Читаем Нежеланное путешествие в Сибирь полностью

— Зина, — кричали уже из другого купе.

— А?

— У тебя… как корзина! — и снова улюлюканье. Я привожу самые невинные фразы. То же повторялось и с Нинкой, и с любой другой женщиной.

О Зинке, пока она проходила по вагону, делались нелестные замечания, что, мол, дешевка, стара и вообще пора на помойку. Зинка как-то обозлилась на одного чересчур критически настроенного уголовника: ты, мол, еще бы счастлив был, если бы я тебе дала. «Сейчас, может быть, — серьезно согласился тот, — а на воле ты мне и задаром не нужна». Попадались некоторые совершенно патологические типы. Так, один уголовник, уже на перегоне Новосибирск-Томск, упрашивал Зинку, чтобы она подарила ему свои трусики и лифчик, пока тронутая Зинка не передала их ему через конвоира. На одном из последних перегонов прошел слушок, что в женском купе якобы какая-то новенькая — Алла, потому что девицы говорят, что надо, мол, Аллочку проветрить. Однако некоторые отрицали, так как никто новенькую не видел. Как оказалось, Аллочка и Алик — на жаргоне проституток обозначения женских и мужских половых органов.

Несмотря на ажиотаж вокруг Нинки и Зинки, мои товарищи все время с удивлением отмечали, что им совершенно не требуются женщины, объясняя это тяготами тюремного существования. Правда, у одного из них, Бориса, однажды во время сна, как можно было видеть через брюки, восстало его мужское естество, но это был столь необычный случай, что не только все «тунеядцы» всполошились, но даже конвойные подошли посмотреть.

Еще громче улюлюканье поднималось, когда по вагону проходили не женщины, а милиционер. Поезд шел с частыми остановками, и на многих станциях ссаживали или подсаживали новых заключенных, которых принимала и сдавала местная милиция. «Мусор! Лягавый!» — надрывались во всех купе, пока фигура в синем мундире с пакетом подмышкой рысцой пробегала по коридору.

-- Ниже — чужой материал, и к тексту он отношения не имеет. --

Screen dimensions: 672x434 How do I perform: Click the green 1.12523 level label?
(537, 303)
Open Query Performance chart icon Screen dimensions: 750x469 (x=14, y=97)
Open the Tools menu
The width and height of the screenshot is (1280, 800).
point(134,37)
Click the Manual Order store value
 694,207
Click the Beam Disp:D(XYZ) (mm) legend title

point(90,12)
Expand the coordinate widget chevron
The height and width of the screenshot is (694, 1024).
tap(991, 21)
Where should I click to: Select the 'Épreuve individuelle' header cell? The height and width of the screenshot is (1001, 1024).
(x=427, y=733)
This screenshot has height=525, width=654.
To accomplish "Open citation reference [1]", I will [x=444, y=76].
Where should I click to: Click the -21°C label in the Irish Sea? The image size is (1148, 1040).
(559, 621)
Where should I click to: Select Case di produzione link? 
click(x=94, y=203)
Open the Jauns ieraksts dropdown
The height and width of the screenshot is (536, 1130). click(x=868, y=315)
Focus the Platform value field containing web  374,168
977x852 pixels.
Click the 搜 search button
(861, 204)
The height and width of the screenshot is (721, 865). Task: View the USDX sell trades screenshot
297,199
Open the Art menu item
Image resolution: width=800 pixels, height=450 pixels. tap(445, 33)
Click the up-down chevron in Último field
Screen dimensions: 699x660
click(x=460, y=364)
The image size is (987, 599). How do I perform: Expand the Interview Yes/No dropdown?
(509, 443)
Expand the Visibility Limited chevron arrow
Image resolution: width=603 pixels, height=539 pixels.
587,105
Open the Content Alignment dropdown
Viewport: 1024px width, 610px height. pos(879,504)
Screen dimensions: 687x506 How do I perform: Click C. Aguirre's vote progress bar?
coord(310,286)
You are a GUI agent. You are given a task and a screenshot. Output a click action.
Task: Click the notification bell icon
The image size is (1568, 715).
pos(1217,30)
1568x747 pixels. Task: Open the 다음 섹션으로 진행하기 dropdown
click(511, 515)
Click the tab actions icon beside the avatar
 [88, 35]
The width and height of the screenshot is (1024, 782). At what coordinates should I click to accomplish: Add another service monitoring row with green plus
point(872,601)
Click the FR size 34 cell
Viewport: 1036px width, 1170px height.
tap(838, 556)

Наши же молодые конвоиры разгуливали по вагону с равнодушным видом: мол, мы все видали, нас ничем не удивишь. Но и на них нашелся обличитель. Фотограф, который раньше служил во флоте, укорял их все время: разве это служба — заключенных возить, вы так свой срок в армии отслужите, а настоящей армейской службы и не узнаете. Те смущенно помалкивали.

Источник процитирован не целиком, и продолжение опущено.